Замечу мимоходом, что те же великие стратеги за восемь дней до начала осады с восхитительным самомнением утверждали, что нас могут взять приступом, одним мощным ударом, но обложить — ни за что на свете.
Ну так вот, прославленные полководцы, нас все-таки смогли обложить! У пруссаков широкая ладонь, и хотя у Парижа весьма обширная талия, они меньше чем в неделю сцапали его, словно осу, и сжали в своих грубых солдатских рукавицах. А ведь если бы вы были посмелее, мы могли бы вырваться… Париж — великан, надо было дать ему сразиться во всю меру его великанских сил, дать простор его уму, привести в движение все его мускулы. Когда вам помешала Марна,[2] надо было дать Парижу проглотить Марну. Эти недоброй памяти высоты Шатильона, Медона, Шампиньи,[3] все эти мельницы и пригорки, чьи нелепые кровавые имена преследовали нас даже во сне, — Париж мог одним рывком отправить их ко всем чертям. Это было бы делом одного месяца для четырехсот тысяч мотыг, работающих под защитой сотни тысяч ружей… Но вы этого не захотели.

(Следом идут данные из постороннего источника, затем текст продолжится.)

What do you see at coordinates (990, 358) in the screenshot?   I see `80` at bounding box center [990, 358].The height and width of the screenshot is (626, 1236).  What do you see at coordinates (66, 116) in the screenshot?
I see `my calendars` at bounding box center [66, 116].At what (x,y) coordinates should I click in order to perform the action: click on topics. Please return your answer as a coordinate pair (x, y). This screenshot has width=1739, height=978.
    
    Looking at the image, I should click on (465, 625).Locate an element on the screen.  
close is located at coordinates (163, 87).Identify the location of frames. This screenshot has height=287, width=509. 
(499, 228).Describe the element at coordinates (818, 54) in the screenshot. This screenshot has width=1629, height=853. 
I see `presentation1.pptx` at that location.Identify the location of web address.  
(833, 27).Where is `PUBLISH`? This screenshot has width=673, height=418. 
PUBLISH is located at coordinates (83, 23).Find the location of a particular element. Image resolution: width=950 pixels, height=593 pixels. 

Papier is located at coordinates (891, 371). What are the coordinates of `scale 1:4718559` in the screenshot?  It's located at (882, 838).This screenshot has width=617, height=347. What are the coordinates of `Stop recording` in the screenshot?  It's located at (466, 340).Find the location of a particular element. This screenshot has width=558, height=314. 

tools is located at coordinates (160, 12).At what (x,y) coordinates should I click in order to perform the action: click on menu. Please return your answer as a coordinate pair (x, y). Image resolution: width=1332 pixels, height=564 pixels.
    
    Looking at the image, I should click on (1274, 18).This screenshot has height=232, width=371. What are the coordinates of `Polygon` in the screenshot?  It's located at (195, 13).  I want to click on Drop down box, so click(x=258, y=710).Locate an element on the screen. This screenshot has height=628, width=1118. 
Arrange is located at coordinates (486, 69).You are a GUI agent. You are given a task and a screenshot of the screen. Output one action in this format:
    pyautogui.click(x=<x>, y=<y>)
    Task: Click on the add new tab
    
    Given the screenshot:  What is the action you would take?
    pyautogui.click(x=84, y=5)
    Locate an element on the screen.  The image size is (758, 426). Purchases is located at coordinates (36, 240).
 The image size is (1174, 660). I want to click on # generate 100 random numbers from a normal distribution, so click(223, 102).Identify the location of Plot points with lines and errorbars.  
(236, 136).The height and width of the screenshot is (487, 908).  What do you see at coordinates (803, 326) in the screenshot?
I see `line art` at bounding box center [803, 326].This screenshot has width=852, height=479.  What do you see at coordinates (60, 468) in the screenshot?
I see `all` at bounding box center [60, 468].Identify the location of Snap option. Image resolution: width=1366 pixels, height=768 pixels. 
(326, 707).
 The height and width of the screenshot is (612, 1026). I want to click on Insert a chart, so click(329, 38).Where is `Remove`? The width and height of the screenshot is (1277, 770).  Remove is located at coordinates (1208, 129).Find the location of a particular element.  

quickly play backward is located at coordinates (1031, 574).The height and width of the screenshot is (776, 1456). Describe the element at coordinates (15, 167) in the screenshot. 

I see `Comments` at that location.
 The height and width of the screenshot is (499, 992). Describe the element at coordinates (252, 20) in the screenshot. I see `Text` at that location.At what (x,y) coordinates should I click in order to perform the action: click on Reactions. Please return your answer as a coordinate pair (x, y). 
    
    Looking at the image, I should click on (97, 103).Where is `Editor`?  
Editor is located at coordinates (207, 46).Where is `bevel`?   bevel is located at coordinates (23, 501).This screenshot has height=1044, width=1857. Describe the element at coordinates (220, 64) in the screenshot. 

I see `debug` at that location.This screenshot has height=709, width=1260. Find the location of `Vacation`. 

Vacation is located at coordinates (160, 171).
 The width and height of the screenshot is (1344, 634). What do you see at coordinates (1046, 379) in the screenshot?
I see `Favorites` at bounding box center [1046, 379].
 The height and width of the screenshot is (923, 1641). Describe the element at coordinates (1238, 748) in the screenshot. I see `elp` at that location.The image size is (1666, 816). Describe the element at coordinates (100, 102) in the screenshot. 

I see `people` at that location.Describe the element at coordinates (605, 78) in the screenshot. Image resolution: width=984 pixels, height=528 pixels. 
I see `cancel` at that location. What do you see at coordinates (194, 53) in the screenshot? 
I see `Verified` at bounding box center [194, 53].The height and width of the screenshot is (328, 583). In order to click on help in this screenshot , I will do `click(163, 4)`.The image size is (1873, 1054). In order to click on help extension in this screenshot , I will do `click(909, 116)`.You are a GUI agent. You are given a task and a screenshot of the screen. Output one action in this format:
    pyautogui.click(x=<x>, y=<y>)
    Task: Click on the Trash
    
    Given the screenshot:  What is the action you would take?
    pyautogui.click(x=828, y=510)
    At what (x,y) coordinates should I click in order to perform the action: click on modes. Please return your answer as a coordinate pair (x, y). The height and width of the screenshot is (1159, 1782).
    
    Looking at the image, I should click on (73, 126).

Подлинную историю этой осады придется искать не в газетах и не в книгах, а в военном министерстве. Это здесь разыгрывались великие сражения под Парижем. Здесь о кожаные подушки под задами военных чиновников разбивались все попытки отдельных людей, все усилия доброй воли и пылкого энтузиазма, все великие планы обороны… Больно было смотреть, как министр Дориан[4] и его сотрудники по министерству общественных работ, такие деятельные, такие умные, носятся из канцелярии в канцелярию, унижаются, умаляются, просят, молитвенно сложив руки:
— Ради бога, господа военные! Мы сознаем свое ничтожество, мы знаем, что самые хитроумные из нас не могли бы служить в денщиках у ваших Гио, у ваших Фребо…[5] Да, вы правы, все наши инженеры ослы, их помощники ничего не смыслят, и тем не менее… испытайте наши пушечки седьмого калибра, заряжающиеся с казенной части, и наши походные кухни, которые будут раздавать солдатам в самой гуще сражения целые бочонки кофе и подогретого вина, и наши привязные воздушные шары, которые произведут разведку так, что это не будет стоить вам ни единого человека, и разузнают, в самом ли деле батареи, что устанавливают на Шатильонских высотах, состоят из одних печных труб…
И какой гордостью преисполнились эти молодцы из Общественных работ, когда после пятимесячных ходатайств, просьб, бумажной волокиты им удалось добиться того, что на передовых позициях появились пушки седьмого калибра, о которых один из наших великих полководцев сказал своим сипловатым голосом выходца из предместья:
— А все-таки эта купеческая артиллерия не так уж плоха! Надо будет закупить еще…
Слишком поздно, ваше высокопревосходительство! Пруссаки все разграбили…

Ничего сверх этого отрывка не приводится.